* Recorded information:
==============================
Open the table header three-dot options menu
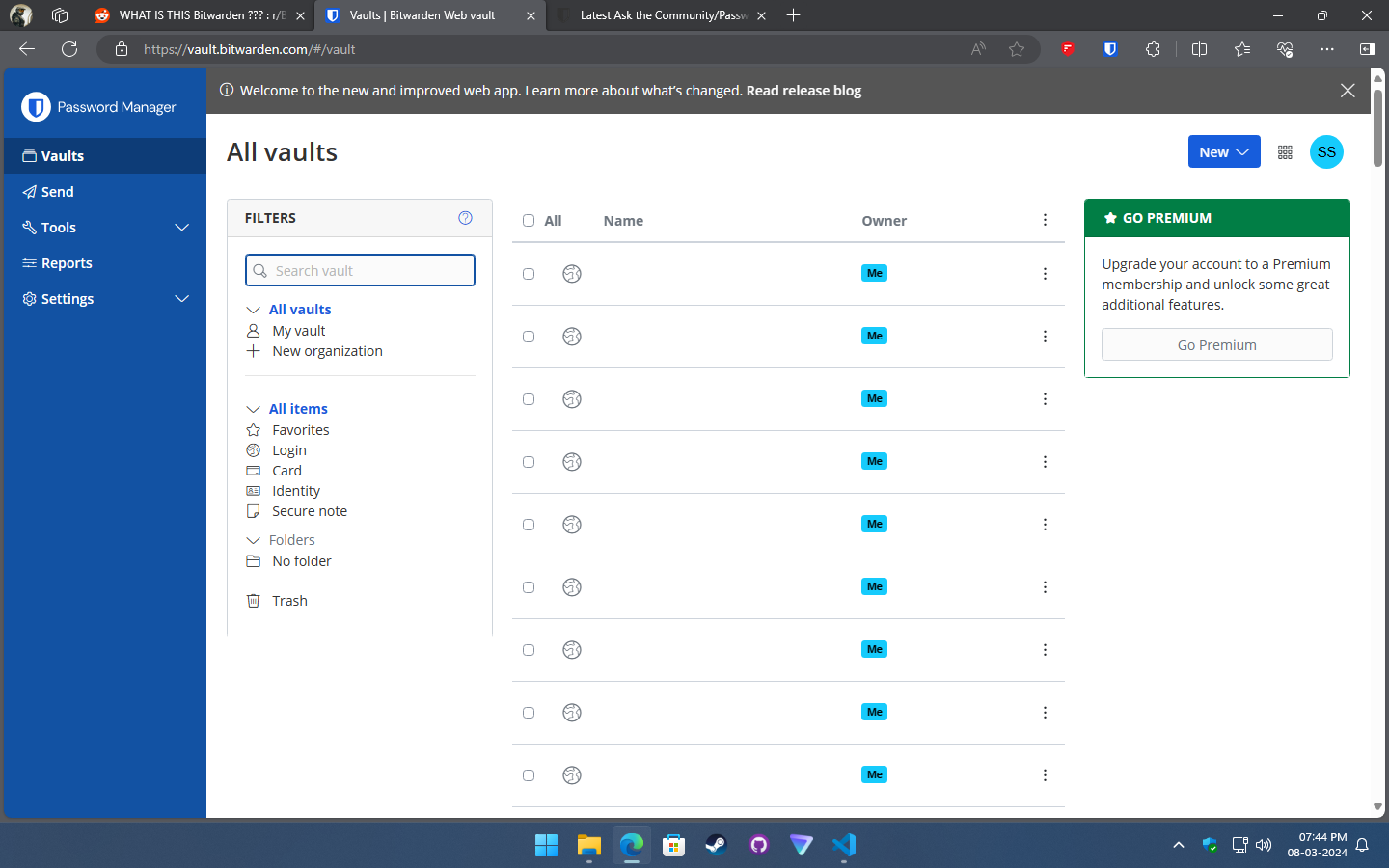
==============================
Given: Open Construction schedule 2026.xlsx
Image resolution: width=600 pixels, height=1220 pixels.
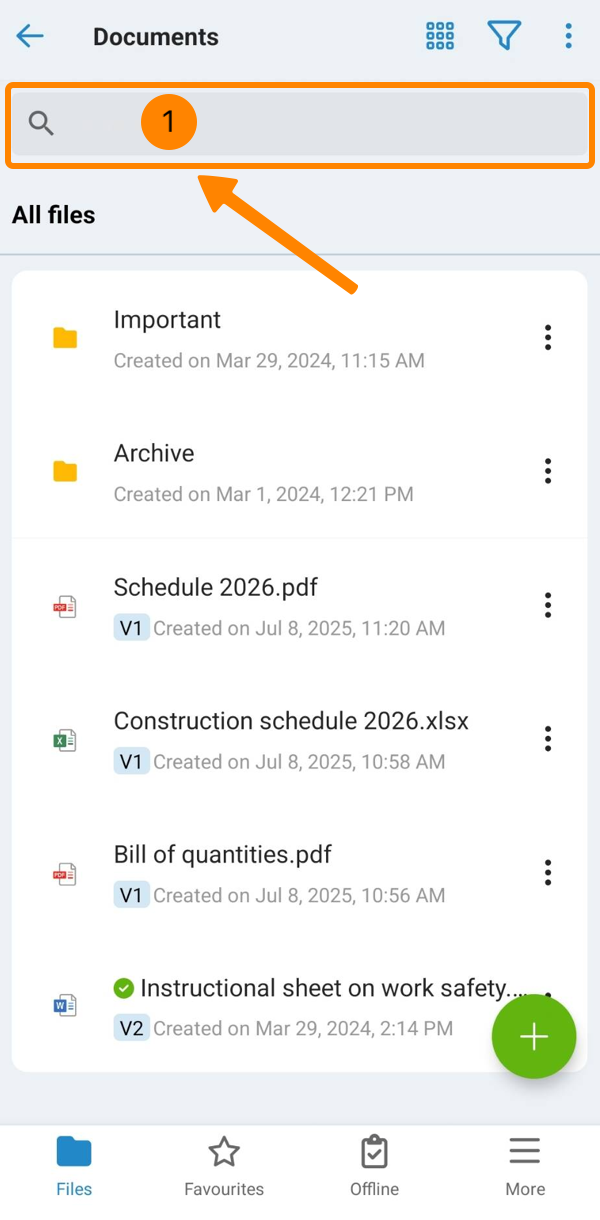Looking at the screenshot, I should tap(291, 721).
==============================
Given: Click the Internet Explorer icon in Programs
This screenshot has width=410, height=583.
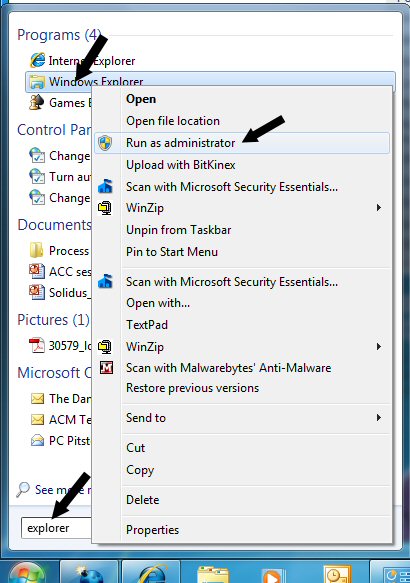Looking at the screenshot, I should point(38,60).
==============================
* The problem:
Can you repeat the data above word for word, everything from the line containing "Given: Open Construction schedule 2026.xlsx" down to the line containing "Looking at the screenshot, I should tap(291, 721).", with both of those lines included and the pictures left out?

* Answer to the problem:
Given: Open Construction schedule 2026.xlsx
Image resolution: width=600 pixels, height=1220 pixels.
Looking at the screenshot, I should tap(291, 721).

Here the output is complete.